## [Input for this task]
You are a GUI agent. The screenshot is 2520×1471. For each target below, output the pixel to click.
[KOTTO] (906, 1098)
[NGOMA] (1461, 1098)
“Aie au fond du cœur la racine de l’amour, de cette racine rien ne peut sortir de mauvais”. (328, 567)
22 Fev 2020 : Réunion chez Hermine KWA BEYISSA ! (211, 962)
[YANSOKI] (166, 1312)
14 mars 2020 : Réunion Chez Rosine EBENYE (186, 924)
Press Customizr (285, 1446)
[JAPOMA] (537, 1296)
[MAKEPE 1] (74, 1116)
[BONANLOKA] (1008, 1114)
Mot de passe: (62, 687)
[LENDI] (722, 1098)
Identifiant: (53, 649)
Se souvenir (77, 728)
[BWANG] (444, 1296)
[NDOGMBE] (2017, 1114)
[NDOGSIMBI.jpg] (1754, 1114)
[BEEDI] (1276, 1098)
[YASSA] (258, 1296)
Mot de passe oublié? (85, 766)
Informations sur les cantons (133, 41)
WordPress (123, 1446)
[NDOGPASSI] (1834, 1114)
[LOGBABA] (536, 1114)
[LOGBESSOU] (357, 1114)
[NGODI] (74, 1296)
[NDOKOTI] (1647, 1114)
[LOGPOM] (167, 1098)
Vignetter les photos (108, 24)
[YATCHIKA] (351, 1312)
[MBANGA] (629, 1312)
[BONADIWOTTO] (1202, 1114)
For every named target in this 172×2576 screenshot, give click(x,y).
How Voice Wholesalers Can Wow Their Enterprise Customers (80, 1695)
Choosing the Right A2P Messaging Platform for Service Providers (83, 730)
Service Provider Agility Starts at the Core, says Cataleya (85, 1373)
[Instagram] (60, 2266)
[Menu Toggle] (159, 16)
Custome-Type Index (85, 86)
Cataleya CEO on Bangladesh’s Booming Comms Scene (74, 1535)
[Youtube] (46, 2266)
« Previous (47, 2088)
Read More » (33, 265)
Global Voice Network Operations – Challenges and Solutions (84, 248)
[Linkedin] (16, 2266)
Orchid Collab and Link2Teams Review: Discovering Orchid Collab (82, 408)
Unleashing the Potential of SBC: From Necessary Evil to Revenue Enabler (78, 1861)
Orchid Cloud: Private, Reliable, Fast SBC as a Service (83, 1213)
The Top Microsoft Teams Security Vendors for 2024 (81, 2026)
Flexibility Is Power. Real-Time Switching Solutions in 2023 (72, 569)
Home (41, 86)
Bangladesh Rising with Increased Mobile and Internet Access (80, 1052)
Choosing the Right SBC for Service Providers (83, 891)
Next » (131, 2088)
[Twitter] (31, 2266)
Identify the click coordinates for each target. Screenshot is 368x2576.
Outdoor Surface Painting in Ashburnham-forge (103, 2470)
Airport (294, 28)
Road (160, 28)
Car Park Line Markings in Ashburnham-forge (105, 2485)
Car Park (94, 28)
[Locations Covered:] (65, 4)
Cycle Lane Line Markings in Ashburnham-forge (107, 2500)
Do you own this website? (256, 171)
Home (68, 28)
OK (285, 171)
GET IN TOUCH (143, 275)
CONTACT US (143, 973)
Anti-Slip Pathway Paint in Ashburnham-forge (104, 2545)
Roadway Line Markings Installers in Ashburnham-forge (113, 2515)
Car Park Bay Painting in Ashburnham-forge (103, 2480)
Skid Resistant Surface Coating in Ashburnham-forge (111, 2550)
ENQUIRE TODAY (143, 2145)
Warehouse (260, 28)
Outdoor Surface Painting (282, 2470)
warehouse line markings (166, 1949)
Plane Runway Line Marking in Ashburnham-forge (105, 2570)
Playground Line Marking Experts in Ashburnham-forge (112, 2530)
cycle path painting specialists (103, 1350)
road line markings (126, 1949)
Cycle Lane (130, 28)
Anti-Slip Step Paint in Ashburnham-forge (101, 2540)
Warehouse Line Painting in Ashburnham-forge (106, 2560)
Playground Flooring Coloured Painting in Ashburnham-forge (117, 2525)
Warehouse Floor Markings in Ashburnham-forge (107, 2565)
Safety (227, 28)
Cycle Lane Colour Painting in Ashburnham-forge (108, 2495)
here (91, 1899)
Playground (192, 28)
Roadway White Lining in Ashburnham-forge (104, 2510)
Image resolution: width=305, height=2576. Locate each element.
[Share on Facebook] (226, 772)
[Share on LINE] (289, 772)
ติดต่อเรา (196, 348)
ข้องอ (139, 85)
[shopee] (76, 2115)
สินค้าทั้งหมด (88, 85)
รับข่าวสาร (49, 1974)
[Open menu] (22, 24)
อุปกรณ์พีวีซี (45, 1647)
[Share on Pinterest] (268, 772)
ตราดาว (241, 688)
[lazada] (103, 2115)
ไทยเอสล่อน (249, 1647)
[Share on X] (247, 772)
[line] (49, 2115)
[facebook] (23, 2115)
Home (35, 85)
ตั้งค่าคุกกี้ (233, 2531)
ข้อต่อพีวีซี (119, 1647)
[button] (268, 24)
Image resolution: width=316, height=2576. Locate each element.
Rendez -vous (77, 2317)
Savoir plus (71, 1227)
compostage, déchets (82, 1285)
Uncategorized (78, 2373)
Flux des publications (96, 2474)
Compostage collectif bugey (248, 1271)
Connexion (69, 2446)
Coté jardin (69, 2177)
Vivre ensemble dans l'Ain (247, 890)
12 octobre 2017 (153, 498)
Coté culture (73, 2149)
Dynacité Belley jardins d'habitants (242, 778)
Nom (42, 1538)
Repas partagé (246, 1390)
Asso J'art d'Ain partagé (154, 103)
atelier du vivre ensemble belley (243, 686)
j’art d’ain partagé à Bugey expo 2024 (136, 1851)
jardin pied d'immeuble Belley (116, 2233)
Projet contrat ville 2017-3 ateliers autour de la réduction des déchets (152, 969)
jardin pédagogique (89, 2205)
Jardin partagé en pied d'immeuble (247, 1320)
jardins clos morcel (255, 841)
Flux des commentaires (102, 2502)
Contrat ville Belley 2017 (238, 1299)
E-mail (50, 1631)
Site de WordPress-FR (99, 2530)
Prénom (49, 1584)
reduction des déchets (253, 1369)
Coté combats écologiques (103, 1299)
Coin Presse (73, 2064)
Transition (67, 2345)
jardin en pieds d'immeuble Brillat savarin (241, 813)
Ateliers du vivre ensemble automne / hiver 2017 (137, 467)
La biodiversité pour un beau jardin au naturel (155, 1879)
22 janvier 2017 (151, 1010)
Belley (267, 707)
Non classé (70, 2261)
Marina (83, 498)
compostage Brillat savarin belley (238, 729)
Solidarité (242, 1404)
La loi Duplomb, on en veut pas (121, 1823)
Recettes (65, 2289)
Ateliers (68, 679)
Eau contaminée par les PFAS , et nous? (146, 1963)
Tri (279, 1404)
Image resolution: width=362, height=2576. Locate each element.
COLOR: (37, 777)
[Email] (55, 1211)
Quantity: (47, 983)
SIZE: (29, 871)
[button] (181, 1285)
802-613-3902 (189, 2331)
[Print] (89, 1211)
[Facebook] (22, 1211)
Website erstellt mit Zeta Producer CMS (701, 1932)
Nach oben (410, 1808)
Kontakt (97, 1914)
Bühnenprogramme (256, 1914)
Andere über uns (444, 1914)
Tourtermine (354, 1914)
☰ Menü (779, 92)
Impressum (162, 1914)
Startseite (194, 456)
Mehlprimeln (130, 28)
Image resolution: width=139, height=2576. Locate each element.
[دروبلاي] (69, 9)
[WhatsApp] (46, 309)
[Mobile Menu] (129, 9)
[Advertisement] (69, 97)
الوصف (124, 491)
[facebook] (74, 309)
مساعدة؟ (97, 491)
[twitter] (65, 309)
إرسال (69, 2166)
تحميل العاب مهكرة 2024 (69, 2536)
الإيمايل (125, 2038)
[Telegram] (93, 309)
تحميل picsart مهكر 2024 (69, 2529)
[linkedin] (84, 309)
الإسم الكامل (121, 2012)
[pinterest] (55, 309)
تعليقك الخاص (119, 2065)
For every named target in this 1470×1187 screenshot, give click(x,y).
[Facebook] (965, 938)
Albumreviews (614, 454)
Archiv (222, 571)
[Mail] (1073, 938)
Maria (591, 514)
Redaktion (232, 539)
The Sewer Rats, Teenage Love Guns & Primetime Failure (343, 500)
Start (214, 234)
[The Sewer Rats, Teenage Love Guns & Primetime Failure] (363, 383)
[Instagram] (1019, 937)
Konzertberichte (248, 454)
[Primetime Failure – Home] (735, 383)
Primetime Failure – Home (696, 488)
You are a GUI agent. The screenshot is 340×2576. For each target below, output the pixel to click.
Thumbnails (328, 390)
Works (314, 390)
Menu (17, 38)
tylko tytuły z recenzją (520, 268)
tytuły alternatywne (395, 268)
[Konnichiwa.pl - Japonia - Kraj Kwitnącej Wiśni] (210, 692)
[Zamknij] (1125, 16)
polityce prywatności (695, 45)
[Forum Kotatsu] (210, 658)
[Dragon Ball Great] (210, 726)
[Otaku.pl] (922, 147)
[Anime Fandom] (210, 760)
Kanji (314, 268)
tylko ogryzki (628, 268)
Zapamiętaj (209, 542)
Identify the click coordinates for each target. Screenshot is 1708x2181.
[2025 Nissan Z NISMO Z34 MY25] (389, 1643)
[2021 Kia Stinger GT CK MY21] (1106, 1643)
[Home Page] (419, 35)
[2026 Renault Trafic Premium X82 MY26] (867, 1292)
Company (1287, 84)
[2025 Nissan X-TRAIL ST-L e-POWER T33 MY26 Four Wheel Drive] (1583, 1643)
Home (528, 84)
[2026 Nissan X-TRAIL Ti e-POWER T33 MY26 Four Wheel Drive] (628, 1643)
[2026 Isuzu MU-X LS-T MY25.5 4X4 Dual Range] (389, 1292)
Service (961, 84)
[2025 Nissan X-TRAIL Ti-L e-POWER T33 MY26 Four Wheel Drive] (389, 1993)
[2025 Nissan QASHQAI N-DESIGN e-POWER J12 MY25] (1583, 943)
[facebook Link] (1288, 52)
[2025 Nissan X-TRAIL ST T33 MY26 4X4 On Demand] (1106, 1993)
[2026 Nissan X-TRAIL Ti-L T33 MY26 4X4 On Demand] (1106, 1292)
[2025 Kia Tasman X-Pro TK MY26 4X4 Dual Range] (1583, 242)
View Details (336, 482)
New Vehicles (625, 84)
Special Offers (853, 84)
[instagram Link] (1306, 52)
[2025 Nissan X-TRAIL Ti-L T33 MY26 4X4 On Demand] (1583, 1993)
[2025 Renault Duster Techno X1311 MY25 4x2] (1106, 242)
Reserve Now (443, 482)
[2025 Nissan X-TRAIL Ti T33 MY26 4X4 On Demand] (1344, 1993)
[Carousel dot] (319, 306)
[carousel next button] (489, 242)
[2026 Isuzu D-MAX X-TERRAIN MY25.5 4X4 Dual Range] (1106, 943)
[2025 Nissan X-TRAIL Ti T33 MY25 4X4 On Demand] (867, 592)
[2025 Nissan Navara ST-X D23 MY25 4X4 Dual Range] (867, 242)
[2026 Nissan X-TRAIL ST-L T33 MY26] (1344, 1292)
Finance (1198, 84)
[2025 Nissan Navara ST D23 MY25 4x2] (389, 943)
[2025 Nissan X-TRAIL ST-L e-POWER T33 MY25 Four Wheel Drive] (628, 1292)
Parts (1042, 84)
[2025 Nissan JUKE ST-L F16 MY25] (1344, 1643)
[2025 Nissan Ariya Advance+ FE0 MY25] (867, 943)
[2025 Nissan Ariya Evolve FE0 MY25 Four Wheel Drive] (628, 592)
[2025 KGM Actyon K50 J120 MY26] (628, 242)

## [Required work]
Start at the line containing "[2025 Nissan Ariya Evolve" and copy each line through the last one in the records, exactly and with nothing added.

## [Result for this exercise]
[2025 Nissan Ariya Evolve FE0 MY25 Four Wheel Drive] (628, 592)
[2025 KGM Actyon K50 J120 MY26] (628, 242)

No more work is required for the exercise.